■ Leestekst ■
Een Lukaanse miniatuurtje:
Hoe de apostel Paulus een mini-triomftocht krijgt in Rome-miniatuurstad
Handelingen 16:11-40
inleiding
Lukas - klassiek literator Sommige bijbelschrijvers zijn eeuwenlang enorm onderschat, literair bedoel ik,
bijv Lukas. Men las zijn beide boeken enkel met een historische bril, dwz
gefixeerd op de feiten... Jammer, want zeker Lukas heeft enorm z'n best gedaan
om de klassieke Griekse en Romeinse geschiedschrijvers de loef af te steken:
Herodotus, Thucyides, Sallustius, Livius en zijn iets jongere tijdgenoten
Tacitus en Suetonius. Dat wil zeggen: naast informatiebronnen zijn hun boeken
vooral literaire werken vaak met moraliserend inslag, waarbij de besten
objectiviteit nastreefden en de slechtsten gewoon propagandageschriften
schreven.

■ Aangeleverd materiaal ■
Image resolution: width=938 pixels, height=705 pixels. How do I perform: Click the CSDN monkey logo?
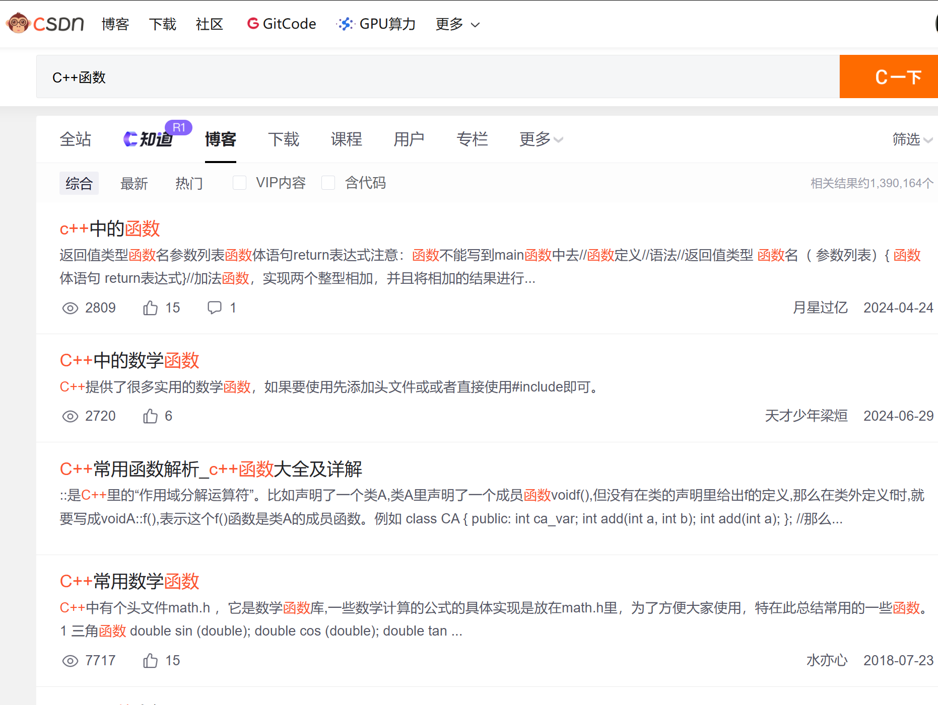19,23
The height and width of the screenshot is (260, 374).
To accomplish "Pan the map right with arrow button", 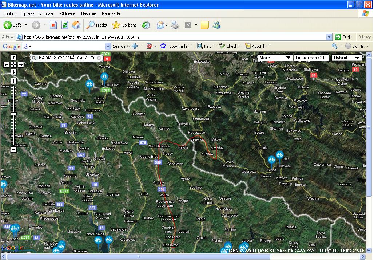I will pos(21,64).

■ Wat te doen ■
Schrijf de leestekst over Lukas als literair schrijver verder, vanaf het punt waar hij nu eindigt. De regels spelen hierbij geen enkele rol.

■ Resultaat ■
overbodig, maar toch:
er was
natuurlijk geen geluid/beeldmateriaal, nauwelijks geschreven bronnen, alleen
heel veel verhalen... Daar componeer je als literair geschiedschrijver een
lopend verhaal van, waarin de essentie van wat er gebeurd is naar voren
komt.
Met alle stijlmiddelen (redevoeringen op cruciale ogenblikken, gesprekken
tussen protagonisten, niet opgetekend, maar "archetypisch" geconstrueerd en
ingezet op cruciale momenten in de verhaalllijn).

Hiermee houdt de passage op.